Discreetly cited in literature is an outlying silver example of the Lamentation plaquette and lunette of the Holy Women at the Sepulchre set into a unique silver pax frame at the Castello Sfrozesco (Fig. 20).87 The quality of the reliefs suggest they are probably contemporary casts although diminished in detail through use and successive cleanings over time. The pax is unlike other examples featuring the reliefs and its frame is in an antiquated style comparable with a goldsmith of Cesarino’s epoch. The style of the frame, the manner of its flanking dolphins surmounting the pax, and the independently cast feature of reclining angels mounted along the feet of the pax do not recall any immediate comparisons, but the work may be of Umbrian origin and possibly linked to Cesarino and his workshop.
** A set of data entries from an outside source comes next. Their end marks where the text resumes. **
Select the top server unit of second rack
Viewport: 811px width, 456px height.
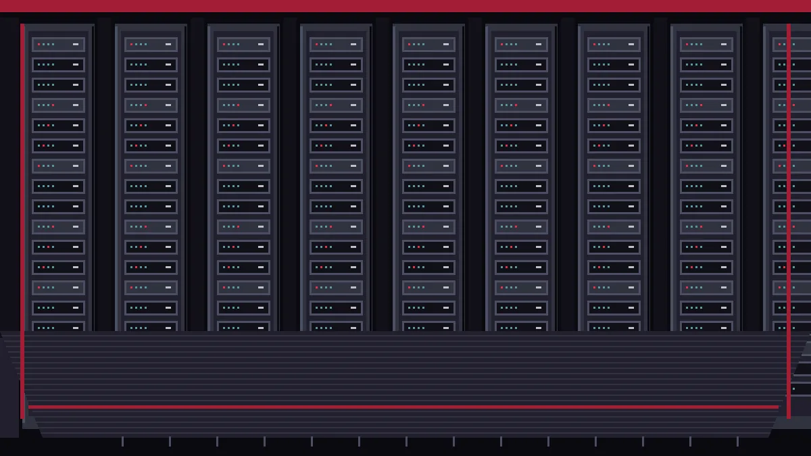tap(151, 45)
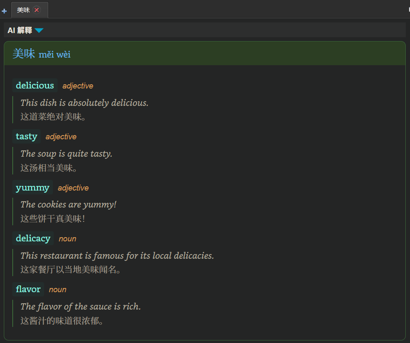
Task: Click the AI 解释 header label
Action: click(x=20, y=30)
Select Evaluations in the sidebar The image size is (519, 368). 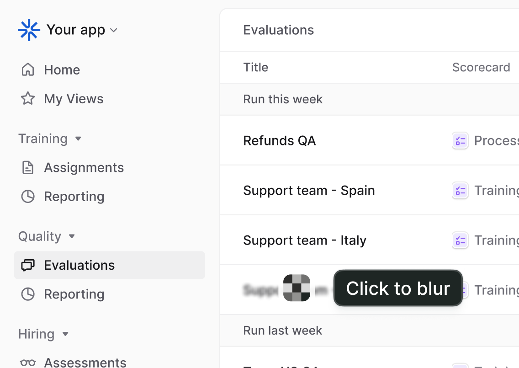pos(79,265)
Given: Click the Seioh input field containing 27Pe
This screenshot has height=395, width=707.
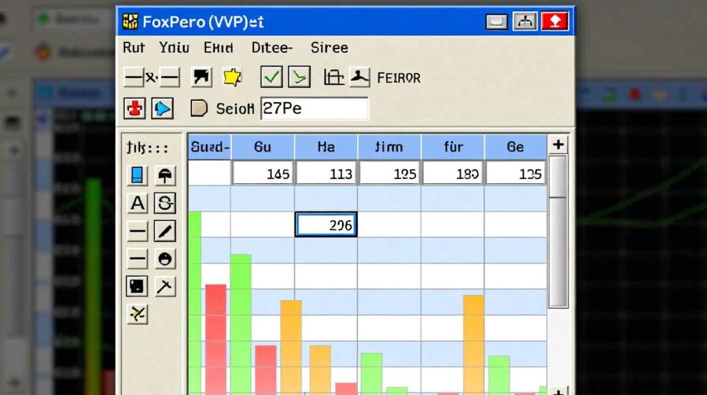Looking at the screenshot, I should tap(314, 108).
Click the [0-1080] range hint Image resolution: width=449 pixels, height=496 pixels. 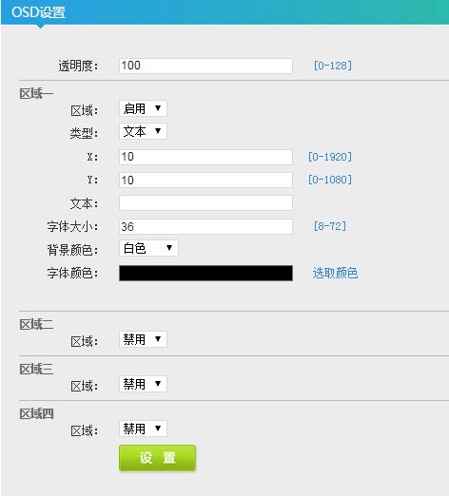330,180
A later reworked circular variant of the Lamentation plaquette is known in a minority of collections.88 These versions remodel the drapery beneath Christ while the attendant female to the far-right of the scene is moved closer to the congregation observing Christ’s body. A newly invented cityscape, based on the original relief, is added to the scene. This edition of the relief is late, probably 19th century, and the present author observes they were evidently used for decorating silver vanity trinket or snuff boxes (Fig. 21).89

Fig. 21: Silver box, 19th century, after a Lamentation here attributed to Cesarino da Perugia

Uncited in literature is the relief’s presence in Spain where it appears to have received some circulation among Andalusian workshops. An example of the Lamentation is truncated and cast integrally in a 16th century Spanish pax formerly in the collection of Pablo Bosch, likely the work of a provincial foundry.90 Contrarily, a fine silver aftercast set within an elaborate Spanish silver frame reproducing Italianate busts along the circumference of its base, one reproducing an all’antica plaquette Bust of Cato, after a classical cameo, is the esteemed work of an unknown Spanish silversmith of the mid-16th century (Fig. 22).91

Fig. 22: Silver pax, Spain, mid-16th century, with a relief of the Lamentation after a work here attributed to Cesarino da Perugia (Zenon Sierra Antiques)

With thanks to Attilio Troncavini, Anne Halpern, Elena Ottina, Francesca Tasso, Mario Scaglia, Zenon Sierra and Paul Joannides for their assistance during the preparation of this article.


Endnotes

1 Benvenuto Cellini (1558-63): The Life of Benvenuto Cellini written by himself. Trans. By J.A. Symonds, London, 1949, vol. 1., p. 14.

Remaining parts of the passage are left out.